> **PROVIDED ENTRIES**:
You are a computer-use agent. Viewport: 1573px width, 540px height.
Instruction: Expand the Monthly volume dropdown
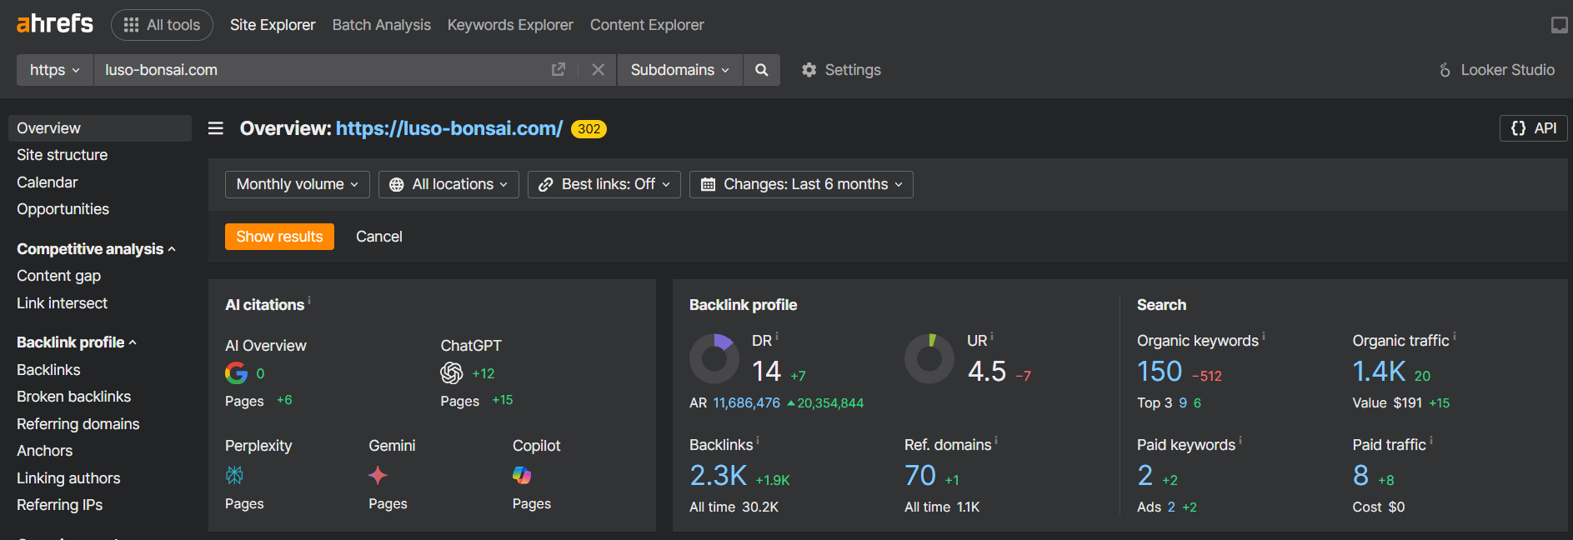click(297, 184)
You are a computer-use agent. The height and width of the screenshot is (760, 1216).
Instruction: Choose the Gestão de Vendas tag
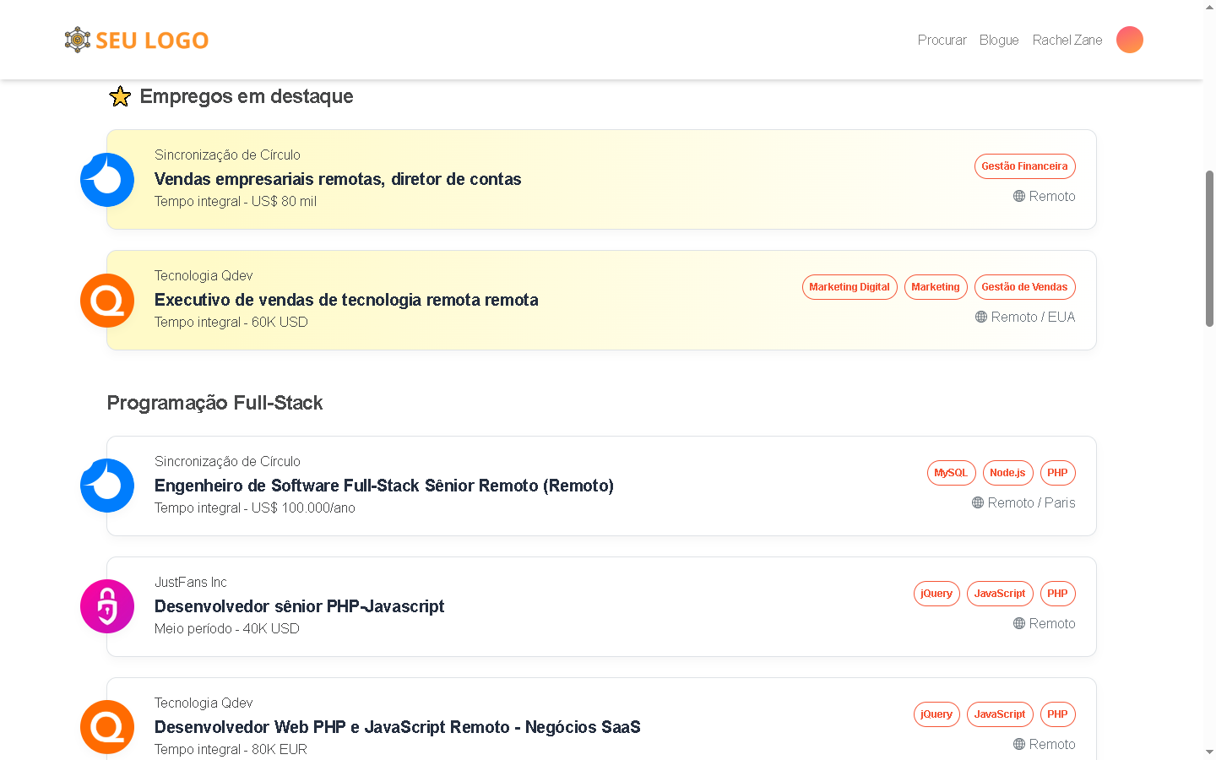pos(1024,287)
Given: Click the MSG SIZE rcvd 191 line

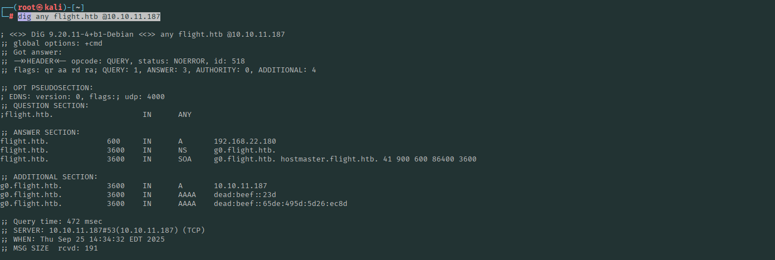Looking at the screenshot, I should [x=56, y=248].
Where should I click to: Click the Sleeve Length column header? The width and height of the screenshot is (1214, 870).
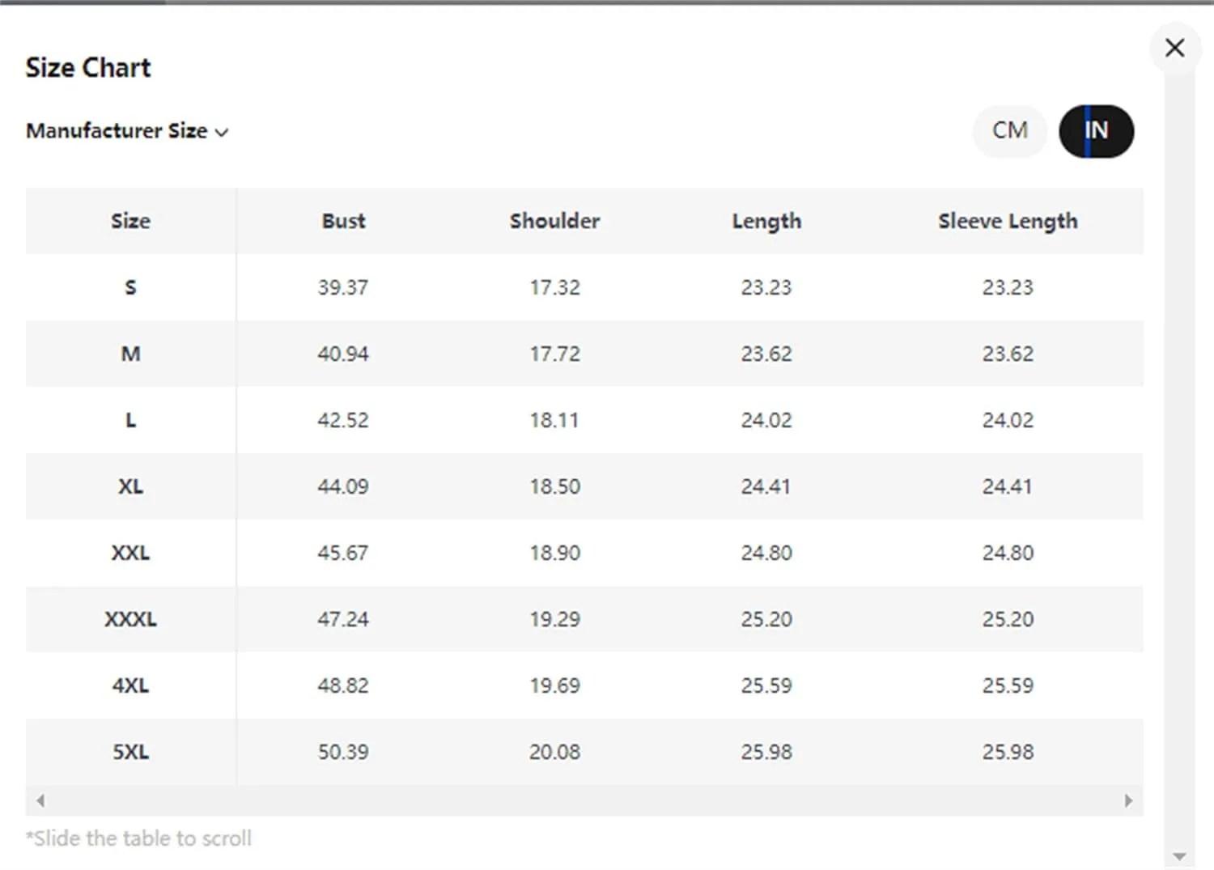(1008, 221)
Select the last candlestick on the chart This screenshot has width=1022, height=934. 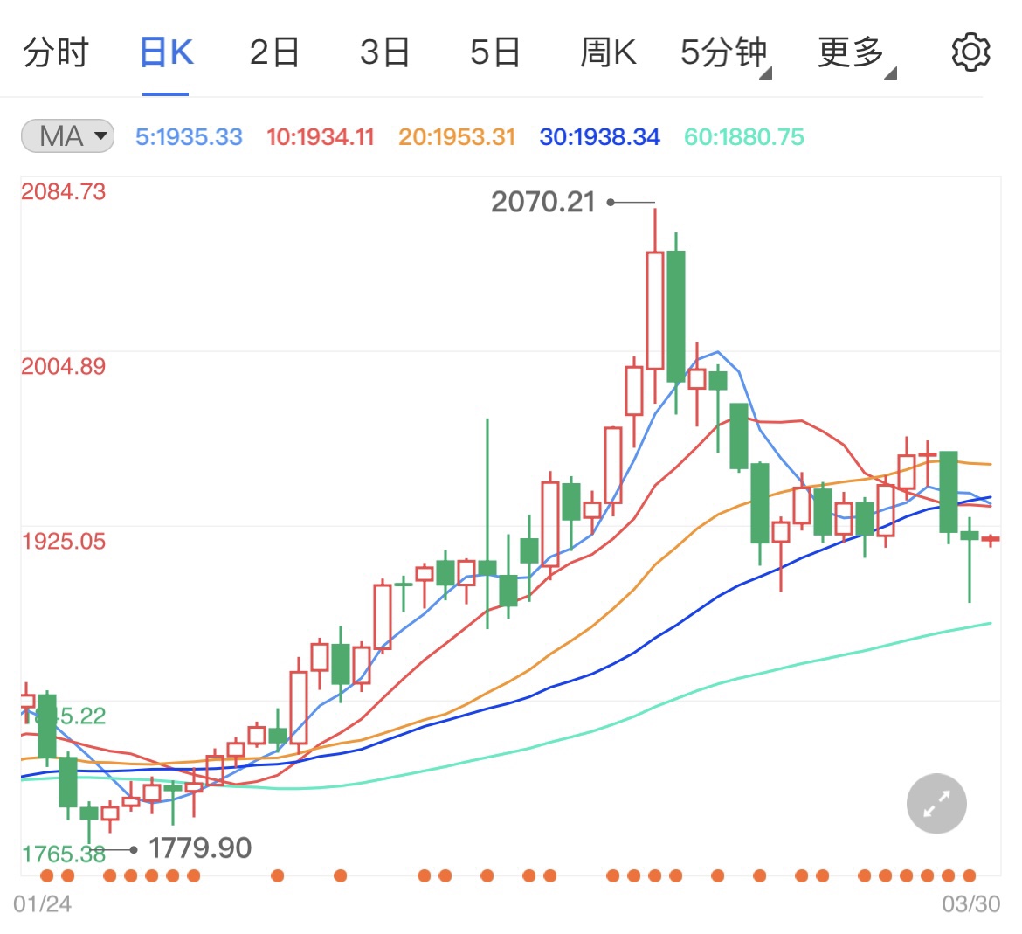[991, 540]
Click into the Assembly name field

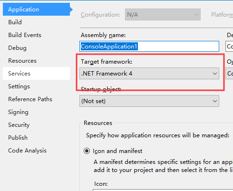[x=149, y=47]
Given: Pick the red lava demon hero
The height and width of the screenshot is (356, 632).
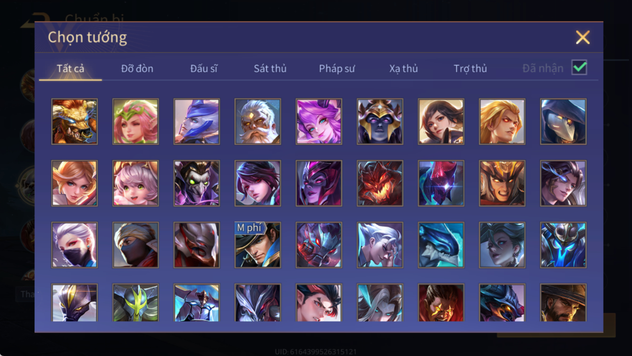Looking at the screenshot, I should 380,183.
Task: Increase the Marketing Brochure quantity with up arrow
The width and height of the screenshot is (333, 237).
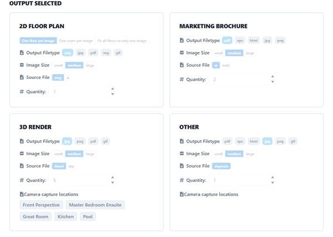Action: pyautogui.click(x=273, y=76)
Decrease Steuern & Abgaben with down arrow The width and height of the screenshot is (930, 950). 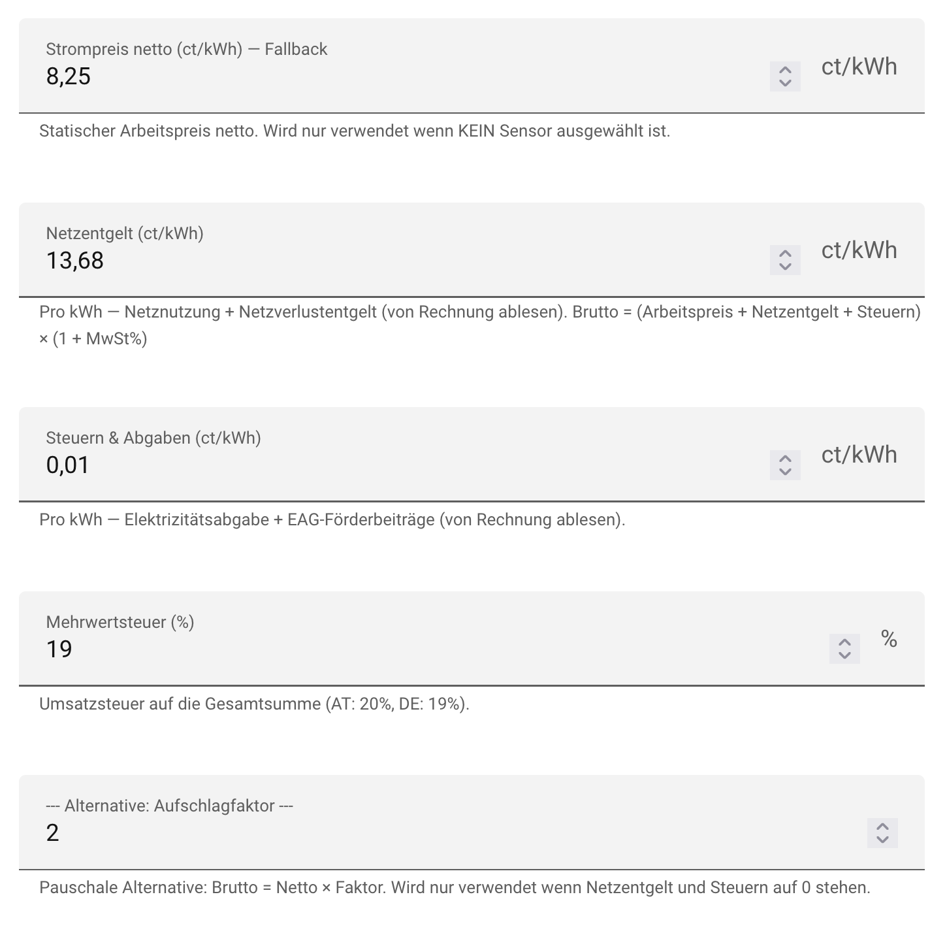[785, 472]
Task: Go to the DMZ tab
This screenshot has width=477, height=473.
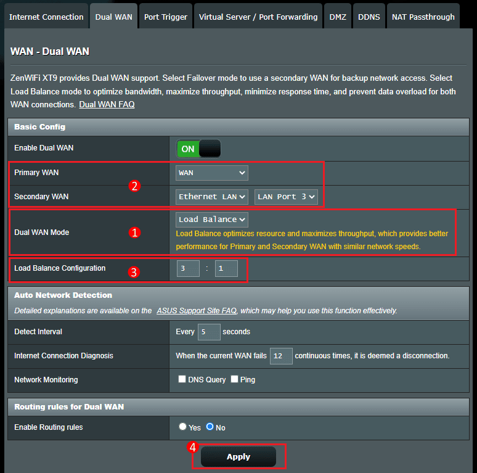Action: point(338,17)
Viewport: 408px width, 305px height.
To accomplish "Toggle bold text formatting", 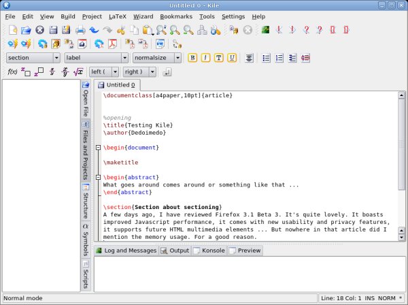I will coord(192,58).
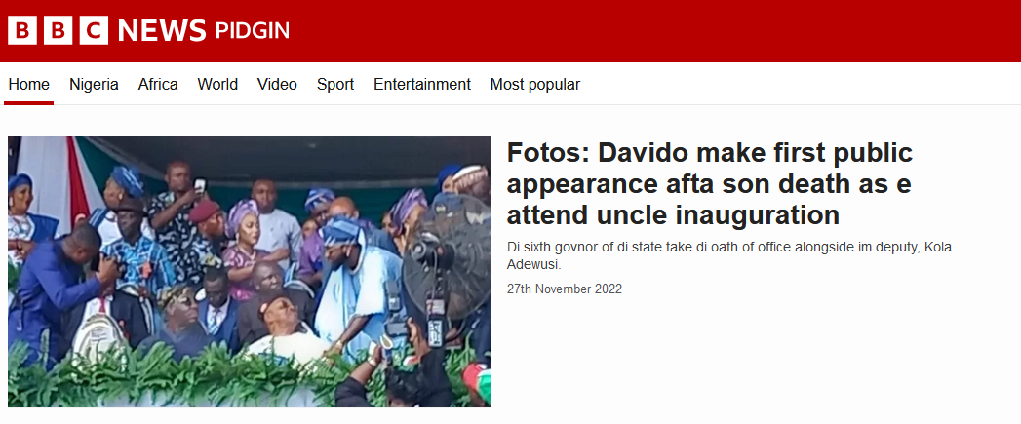Screen dimensions: 1021x424
Task: Click the PIDGIN wordmark in header
Action: pos(252,30)
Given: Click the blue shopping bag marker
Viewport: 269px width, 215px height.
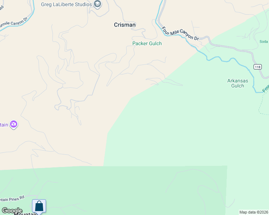Looking at the screenshot, I should click(39, 207).
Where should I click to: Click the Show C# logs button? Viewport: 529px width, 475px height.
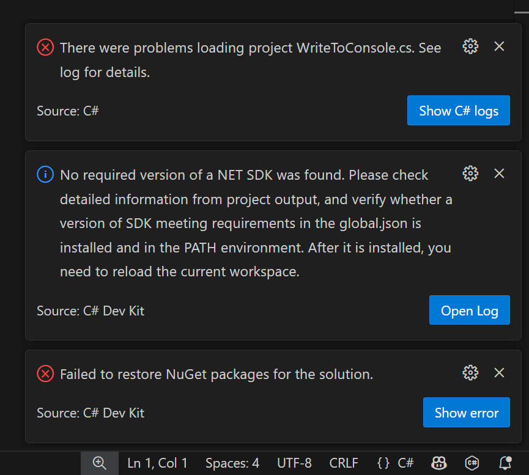pos(458,111)
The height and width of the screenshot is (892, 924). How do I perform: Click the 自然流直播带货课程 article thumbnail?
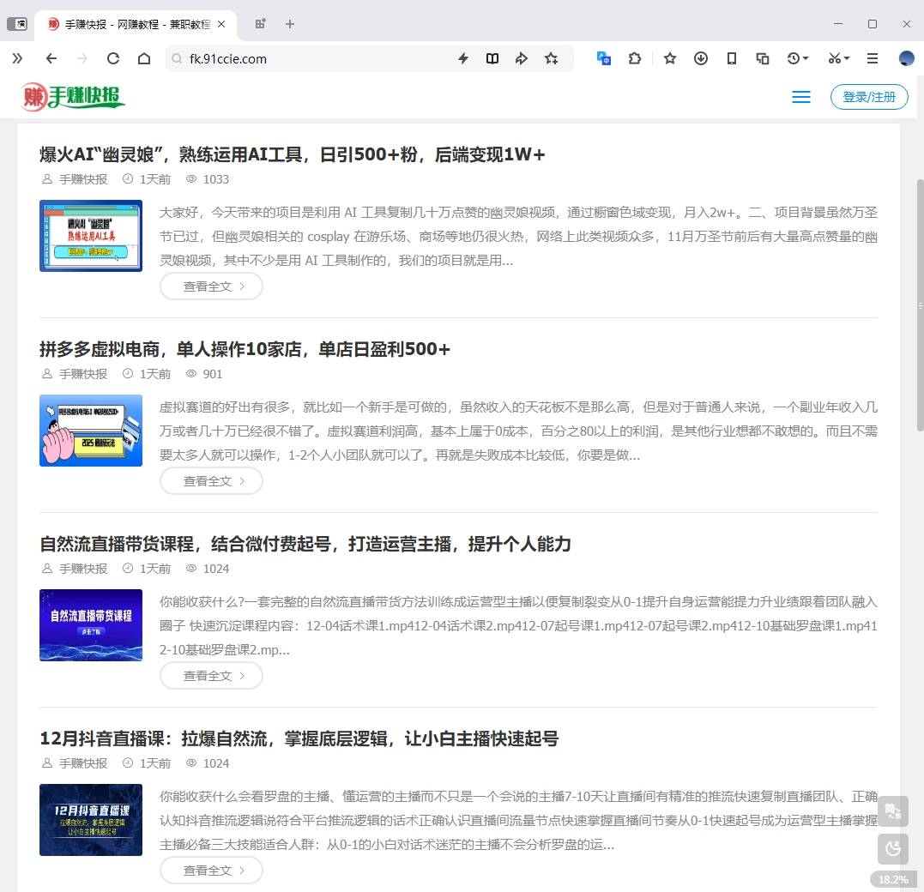(x=91, y=625)
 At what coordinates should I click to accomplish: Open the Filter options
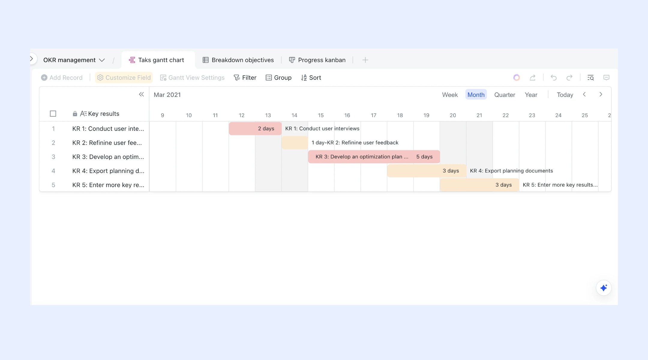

> **PROBLEM TO SOLVE**: Reproduce each line from the listing above that includes the word "computer".

> **RESULT FOR THIS EXERCISE**:
You are a computer-use agent. Viewport: 1573px width, 540px height.
You are a computer-use agent. The height and width of the screenshot is (760, 1216).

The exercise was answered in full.